Activity — Your answer must be the line holding "You are a computer-use agent. The" followed by every later line through the end of the entries, exactly as written.

### Exercise materials ###

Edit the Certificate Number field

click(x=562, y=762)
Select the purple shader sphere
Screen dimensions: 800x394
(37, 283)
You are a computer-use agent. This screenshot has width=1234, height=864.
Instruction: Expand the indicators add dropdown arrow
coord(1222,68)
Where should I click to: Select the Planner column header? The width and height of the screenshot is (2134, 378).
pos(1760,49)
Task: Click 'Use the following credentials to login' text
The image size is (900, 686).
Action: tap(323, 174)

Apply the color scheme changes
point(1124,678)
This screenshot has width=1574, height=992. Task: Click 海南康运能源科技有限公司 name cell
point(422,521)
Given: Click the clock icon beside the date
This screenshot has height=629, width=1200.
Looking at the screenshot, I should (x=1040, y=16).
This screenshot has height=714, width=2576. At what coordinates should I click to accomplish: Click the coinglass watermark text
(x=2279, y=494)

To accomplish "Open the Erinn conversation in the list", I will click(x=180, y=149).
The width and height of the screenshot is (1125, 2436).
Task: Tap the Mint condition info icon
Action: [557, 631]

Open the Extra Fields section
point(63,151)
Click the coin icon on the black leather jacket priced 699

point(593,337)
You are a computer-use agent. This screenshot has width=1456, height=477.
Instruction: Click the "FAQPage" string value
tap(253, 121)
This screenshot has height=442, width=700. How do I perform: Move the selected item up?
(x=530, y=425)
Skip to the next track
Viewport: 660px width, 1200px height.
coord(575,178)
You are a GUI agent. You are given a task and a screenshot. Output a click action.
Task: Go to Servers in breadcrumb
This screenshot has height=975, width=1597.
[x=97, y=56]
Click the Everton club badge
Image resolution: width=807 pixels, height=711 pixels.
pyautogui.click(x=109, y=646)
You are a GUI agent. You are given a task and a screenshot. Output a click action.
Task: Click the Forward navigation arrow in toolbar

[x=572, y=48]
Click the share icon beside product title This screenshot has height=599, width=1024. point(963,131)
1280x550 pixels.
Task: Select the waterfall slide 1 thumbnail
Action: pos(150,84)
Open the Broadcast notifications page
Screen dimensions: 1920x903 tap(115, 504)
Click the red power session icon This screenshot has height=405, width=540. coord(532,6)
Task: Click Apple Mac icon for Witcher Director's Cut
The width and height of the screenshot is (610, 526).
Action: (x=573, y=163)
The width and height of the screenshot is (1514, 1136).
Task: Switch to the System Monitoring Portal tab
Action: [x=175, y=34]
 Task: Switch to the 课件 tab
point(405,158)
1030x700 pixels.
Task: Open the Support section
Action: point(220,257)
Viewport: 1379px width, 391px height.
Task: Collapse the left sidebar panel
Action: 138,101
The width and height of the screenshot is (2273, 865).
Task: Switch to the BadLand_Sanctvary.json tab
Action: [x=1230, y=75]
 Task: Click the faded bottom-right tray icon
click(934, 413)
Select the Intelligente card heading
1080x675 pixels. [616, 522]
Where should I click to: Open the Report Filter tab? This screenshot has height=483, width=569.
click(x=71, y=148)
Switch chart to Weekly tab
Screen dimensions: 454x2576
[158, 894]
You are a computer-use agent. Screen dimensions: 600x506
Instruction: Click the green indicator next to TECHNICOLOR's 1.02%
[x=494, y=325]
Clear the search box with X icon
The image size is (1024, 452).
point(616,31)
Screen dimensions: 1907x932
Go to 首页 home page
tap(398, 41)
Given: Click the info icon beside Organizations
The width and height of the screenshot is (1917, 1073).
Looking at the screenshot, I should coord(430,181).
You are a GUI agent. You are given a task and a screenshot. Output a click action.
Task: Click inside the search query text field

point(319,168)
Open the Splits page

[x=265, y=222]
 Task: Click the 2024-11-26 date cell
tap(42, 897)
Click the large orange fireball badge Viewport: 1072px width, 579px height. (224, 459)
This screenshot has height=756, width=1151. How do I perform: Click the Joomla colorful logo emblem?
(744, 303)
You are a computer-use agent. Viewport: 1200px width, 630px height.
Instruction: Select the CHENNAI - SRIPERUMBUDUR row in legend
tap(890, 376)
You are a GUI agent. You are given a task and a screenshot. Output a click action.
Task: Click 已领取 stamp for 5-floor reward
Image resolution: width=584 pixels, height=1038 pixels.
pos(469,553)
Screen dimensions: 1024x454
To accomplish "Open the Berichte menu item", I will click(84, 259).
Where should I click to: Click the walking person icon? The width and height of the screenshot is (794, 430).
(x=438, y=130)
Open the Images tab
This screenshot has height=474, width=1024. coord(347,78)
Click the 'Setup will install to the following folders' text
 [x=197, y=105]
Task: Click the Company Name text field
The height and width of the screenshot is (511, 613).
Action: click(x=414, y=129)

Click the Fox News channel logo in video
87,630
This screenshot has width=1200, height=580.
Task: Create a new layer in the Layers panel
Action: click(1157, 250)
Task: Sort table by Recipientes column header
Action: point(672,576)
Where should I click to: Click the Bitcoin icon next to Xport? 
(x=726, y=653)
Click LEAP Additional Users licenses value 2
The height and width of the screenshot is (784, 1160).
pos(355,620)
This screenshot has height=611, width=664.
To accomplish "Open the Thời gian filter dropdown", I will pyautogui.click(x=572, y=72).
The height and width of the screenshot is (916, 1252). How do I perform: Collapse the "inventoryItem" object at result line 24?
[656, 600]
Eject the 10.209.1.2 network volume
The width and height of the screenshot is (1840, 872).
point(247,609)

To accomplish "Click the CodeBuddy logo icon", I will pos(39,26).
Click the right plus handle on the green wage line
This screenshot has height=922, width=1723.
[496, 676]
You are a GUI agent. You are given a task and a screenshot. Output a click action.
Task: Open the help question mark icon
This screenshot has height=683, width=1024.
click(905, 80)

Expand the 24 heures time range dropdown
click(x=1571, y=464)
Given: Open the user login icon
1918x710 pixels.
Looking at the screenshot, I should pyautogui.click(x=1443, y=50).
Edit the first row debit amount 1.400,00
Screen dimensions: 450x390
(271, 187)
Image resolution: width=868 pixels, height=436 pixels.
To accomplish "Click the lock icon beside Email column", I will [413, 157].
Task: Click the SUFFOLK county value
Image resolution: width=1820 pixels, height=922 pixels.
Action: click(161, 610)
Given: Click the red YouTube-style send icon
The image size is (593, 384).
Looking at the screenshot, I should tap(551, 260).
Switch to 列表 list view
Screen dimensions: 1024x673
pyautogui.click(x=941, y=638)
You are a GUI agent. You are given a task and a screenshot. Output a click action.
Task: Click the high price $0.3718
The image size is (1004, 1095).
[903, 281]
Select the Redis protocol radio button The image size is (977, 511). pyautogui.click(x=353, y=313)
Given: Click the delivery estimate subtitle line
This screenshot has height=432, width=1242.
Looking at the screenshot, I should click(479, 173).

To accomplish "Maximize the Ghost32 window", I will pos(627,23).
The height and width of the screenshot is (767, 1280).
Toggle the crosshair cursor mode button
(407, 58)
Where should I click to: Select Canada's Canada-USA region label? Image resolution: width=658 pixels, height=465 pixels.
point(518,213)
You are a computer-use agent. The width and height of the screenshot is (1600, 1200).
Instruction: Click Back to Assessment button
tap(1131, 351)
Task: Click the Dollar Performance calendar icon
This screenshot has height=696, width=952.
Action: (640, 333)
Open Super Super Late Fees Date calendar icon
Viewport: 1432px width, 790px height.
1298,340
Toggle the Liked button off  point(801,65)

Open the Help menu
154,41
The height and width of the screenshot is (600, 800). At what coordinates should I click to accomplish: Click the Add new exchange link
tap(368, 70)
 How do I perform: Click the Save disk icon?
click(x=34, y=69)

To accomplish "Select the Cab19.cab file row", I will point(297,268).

###

Problem solution —
You are a computer-use agent. The width and height of the screenshot is (1600, 1200).
Instruction: Click Back to Assessment button
tap(1131, 351)
Task: Click the Dollar Performance calendar icon
This screenshot has height=696, width=952.
Action: (640, 333)
Open Super Super Late Fees Date calendar icon
Viewport: 1432px width, 790px height.
1298,340
Toggle the Liked button off  point(801,65)

Open the Help menu
154,41
The height and width of the screenshot is (600, 800). At what coordinates should I click to accomplish: Click the Add new exchange link
tap(368, 70)
 How do I perform: Click the Save disk icon?
click(x=34, y=69)

To accomplish "Select the Cab19.cab file row", I will point(297,268).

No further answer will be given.